For the first 20 minutes of the movie Kamala, you might get a feeling that director Ranjit Shankar has decided to change his game plan and has opted to go after grey and complex subjects. But very soon (somewhere near the introduction of the character played by Sunil Sukhada) the movie starts to sound ordinary. And that ordinary feel kind of stayed with the film throughout its runtime. Kamala is a very familiar story told in a very usual manner.

So Safar, an automobile and real estate broker is on his way to a forest area in the Kerala Tamilnadu border. He also had another plan of meeting a girl named Kamala who he had met during one deal in the past. But pretty soon after meeting her, every plan in Safar’s agenda got disturbed and the film Kamala is exploring the reason behind it and also who Kamala is.
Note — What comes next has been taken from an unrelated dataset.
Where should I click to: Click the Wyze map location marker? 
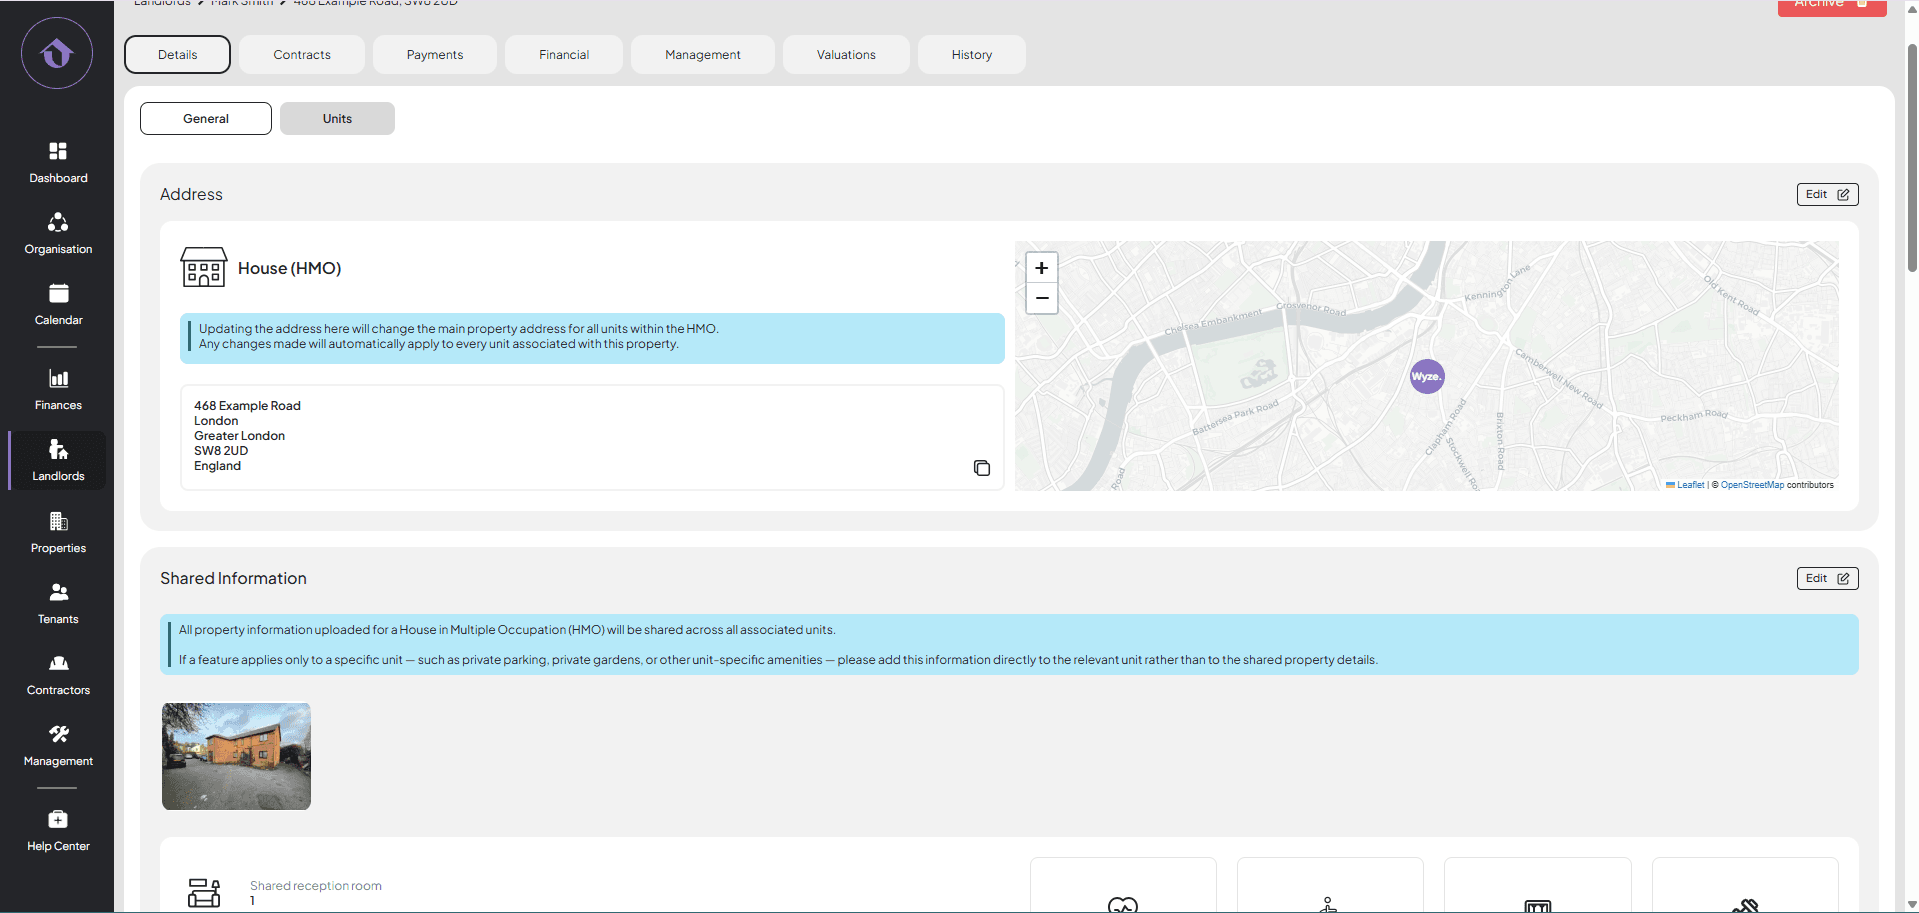click(1426, 377)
There is a point in the second half were our main protagonist and his friends are trying to confirm the identity of the girl when another name pops up. The movie dedicates a considerable amount of time to this phase and the problem is that if you take a tiny bit of effort as a viewer, you will clearly know from where the so-called “suspense” element happened. And it was tough to accept that the very intelligent Safar, who towards the end did some of the smartest of things to protect the title protagonist, was unable to find this simple and open “mystery”. If any of you are wondering why I am hanging on to one particular scene, well the movie itself seems like an exaggeration of familiar twists and turns. When that back story involving the character played by Anoop Menon appears in the movie, it almost felt they completed every cliché in a mystery thriller.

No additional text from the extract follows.